*WHAT TO WORK ON*.
**A)** Quote the stretch of the essay on living with PTSD below, from "I’ve spent the" through "in my life.".
**B)** Write what comes next in the essay on living with PTSD, picking up after its final sentence.

*TEXT*.
* * * * * * *

It’s a constant fight, day in, day out. But how are you supposed to fight when your biggest enemy is your own mind?

I’m fantastic at pretending to be fine.

I probably had the beginnings of my PTSD all the way back to when I was a fairly young child, but I only got diagnosed when I was 27. Saying it’s hard to manage is like saying water is wet. I’m introverted. I’m guarded. I’m untrusting. I spend a lot of time in my own head. And my head isn’t always a nice place to be. I’m fantastic at pretending to be fine.

I’m sometimes so good at pretending to be fine that I believe it myself. Those are dangerous times. Those are the times when all of the little tics and quirks that I’ve slowly been training myself out of, come back. Keeping my back to a wall at all times (so nobody can come up behind me to hurt me). Always knowing where my exits are (so I can escape from anyone who is trying to hurt me). Judging potential friends based on how badly they could physically hurt me first, then emotionally hurt me, before I let them get close. And so, so many others. They all build and build and I have to pretend harder and harder, until one day I just… … can’t.

The hardest thing I’ve ever done is admit to myself and others that I am not fine. That I need help. Because that means admitting that I am not perfect. That means admitting that I am burdensome. Because I am not supposed to need help. I am supposed to be the help that others need.

I’ve spent the majority of my life simultaneously trying to please people and trying to protect people from myself. This was a habit I had before I even knew what PTSD was. And there’s one of the Sisyphean aspects of my PTSD again. Constantly trying to push that rock up the hill. Constantly trying to be the person, the sister, the friend, the daughter, the granddaughter, the employee that everyone else wants me to be, but at the same time never quite getting there. And because I’ve never quite achieved that perfection, there’s an unending guilt and shame that makes me believe that my very existence must be a burden to those around me. Which causes me to try harder, and give more of myself in order to please people, to reach those impossibly high standards I’ve set for myself. To ease that burden I inevitably place upon the people in my life.

* * * * * * *

*INFORMATION SHOWN*.
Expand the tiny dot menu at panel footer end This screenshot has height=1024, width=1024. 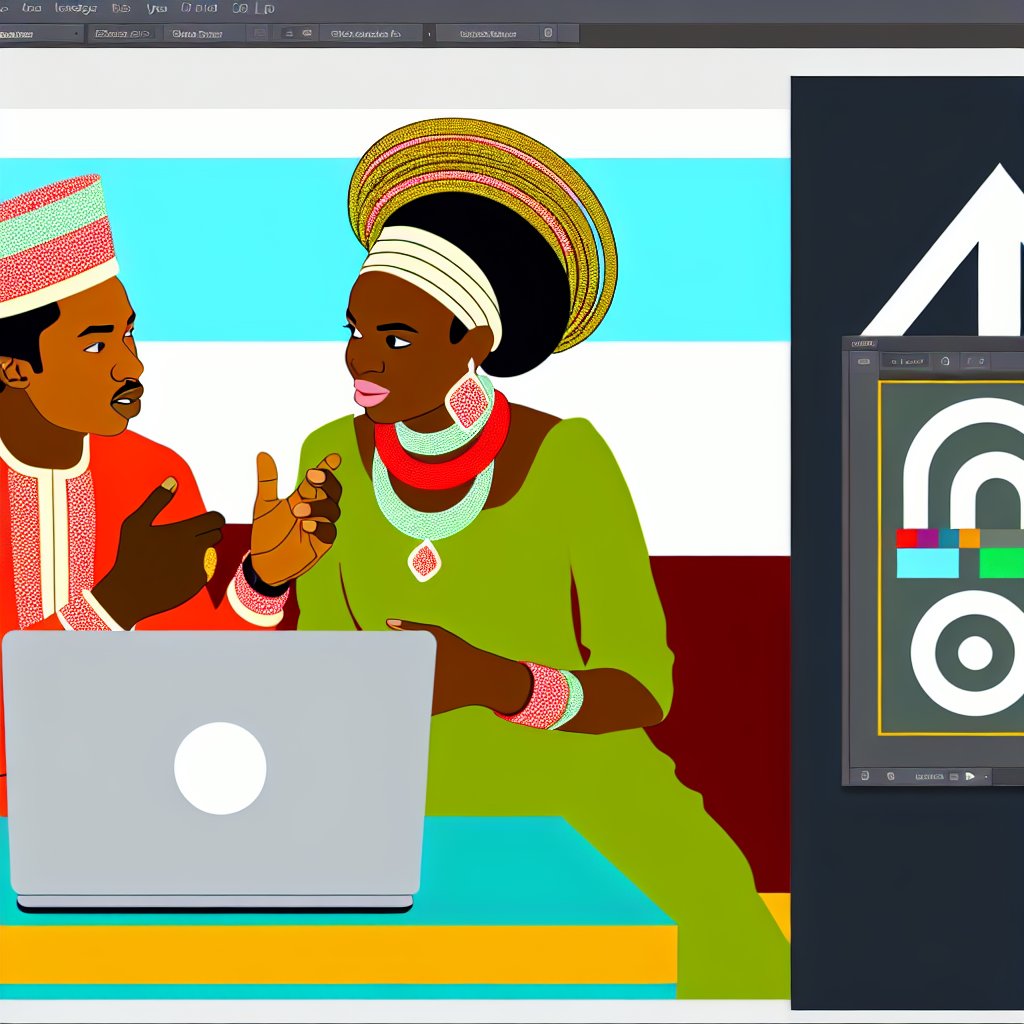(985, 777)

* * * * * * *

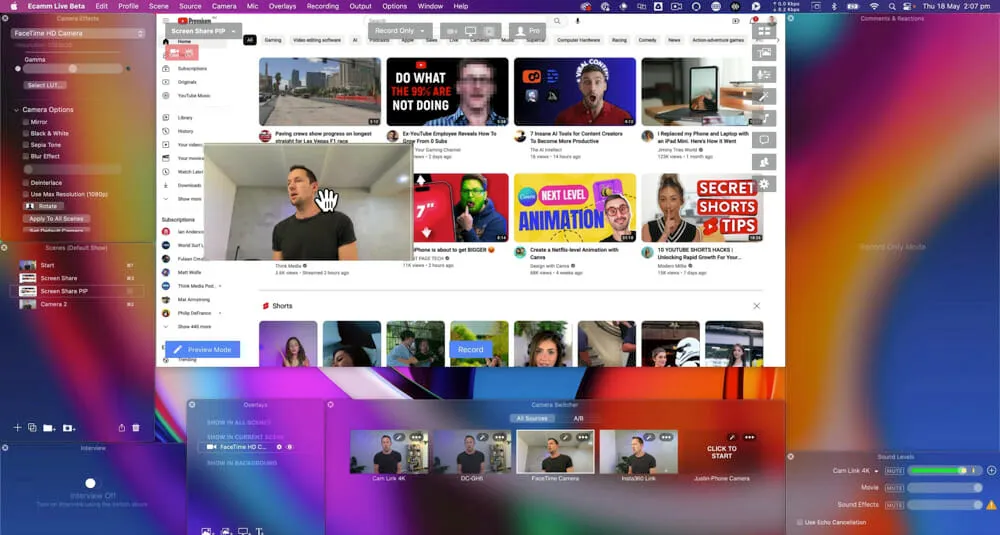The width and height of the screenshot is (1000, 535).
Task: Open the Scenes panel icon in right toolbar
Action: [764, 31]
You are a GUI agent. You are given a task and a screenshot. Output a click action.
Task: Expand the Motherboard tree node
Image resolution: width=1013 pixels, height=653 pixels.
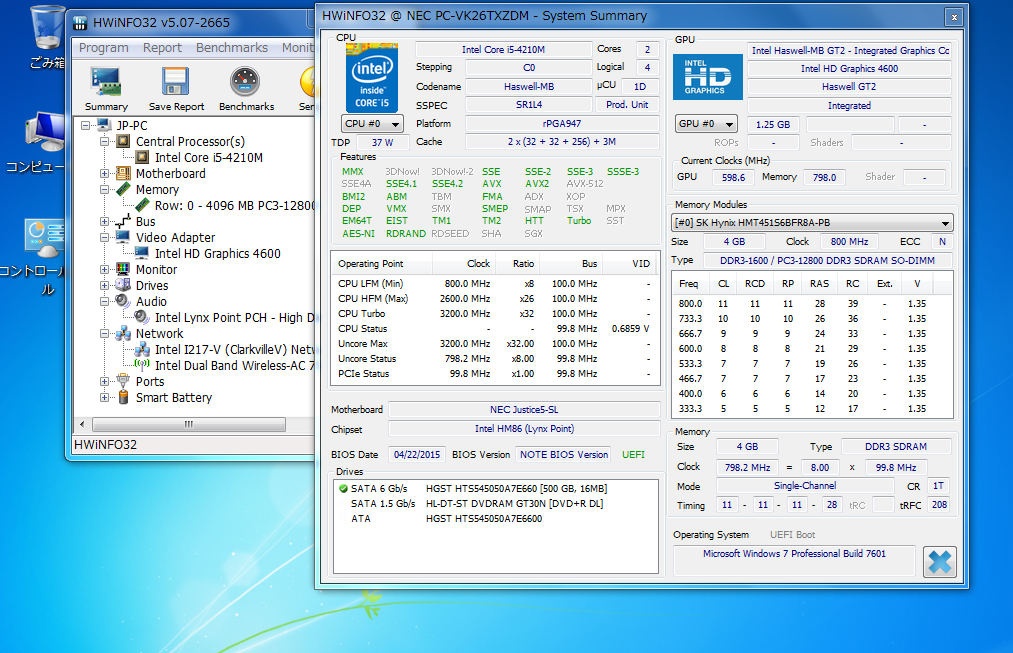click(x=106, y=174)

* * * * * * *

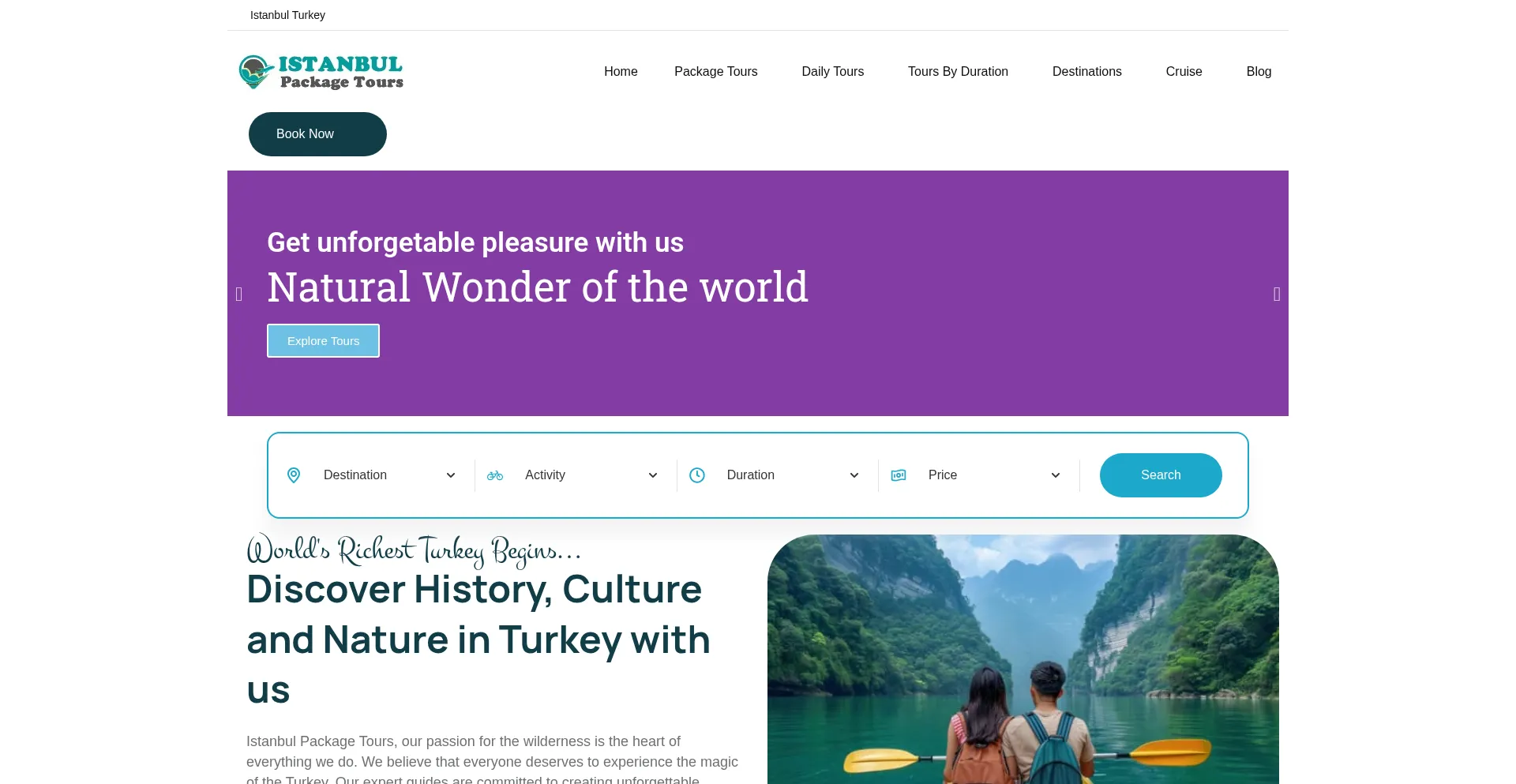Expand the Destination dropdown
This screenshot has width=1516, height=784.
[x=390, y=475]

* * * * * * *

*EXERCISE ANSWERS*.
**A)**
I’ve spent the majority of my life simultaneously trying to please people and trying to protect people from myself. This was a habit I had before I even knew what PTSD was. And there’s one of the Sisyphean aspects of my PTSD again. Constantly trying to push that rock up the hill. Constantly trying to be the person, the sister, the friend, the daughter, the granddaughter, the employee that everyone else wants me to be, but at the same time never quite getting there. And because I’ve never quite achieved that perfection, there’s an unending guilt and shame that makes me believe that my very existence must be a burden to those around me. Which causes me to try harder, and give more of myself in order to please people, to reach those impossibly high standards I’ve set for myself. To ease that burden I inevitably place upon the people in my life.

**B)**
It’s a vicious cycle.

I’ve thought I was legitimately insane.

I’ve been suicidal, many times. I tried to follow through with it once, but ended up thwarting my own attempt because I couldn’t handle the guilt. I was trying to die, but I couldn’t handle the guilt and shame that came from the belief that in death, as in life, I would be a burden to others. The inner negative turmoil that I was trying to escape was ultimately the thing that stopped me from escaping it.

I’ve thought I was legitimately insane. I’ve been fighting my PTSD for so long, that a lot of the time it feels like a war between two entirely different people in my mind. The one who wants me happy, and the one who wants me to suffer. It creates this cacophony of noise and emotion inside my mind almost constantly and makes it hard to focus, hard to think. It also makes it hard to feel anything outside of the internal chaos. It makes other emotions dulled and grey. It has made me wonder, more than once, if I am actually insane. If looking out at the world like this, with such grey and dulled emotion, with no feelings towards anything positive or anything negative, makes me as crazy as I’ve been accused of being.

I still struggle with the idea that I deserve happiness, or love, or friendship.

Like so many mental illnesses out there, PTSD is invisible. It drags me deep inside my own head and forces me to struggle upwards, weighted down with memory and pain, to achieve any kind of happiness or love or friendship. It forces me to fight against concepts and abstracts, against myself, against things that nobody can see, not even me.

Sisyphus, at least, had a rock he could see.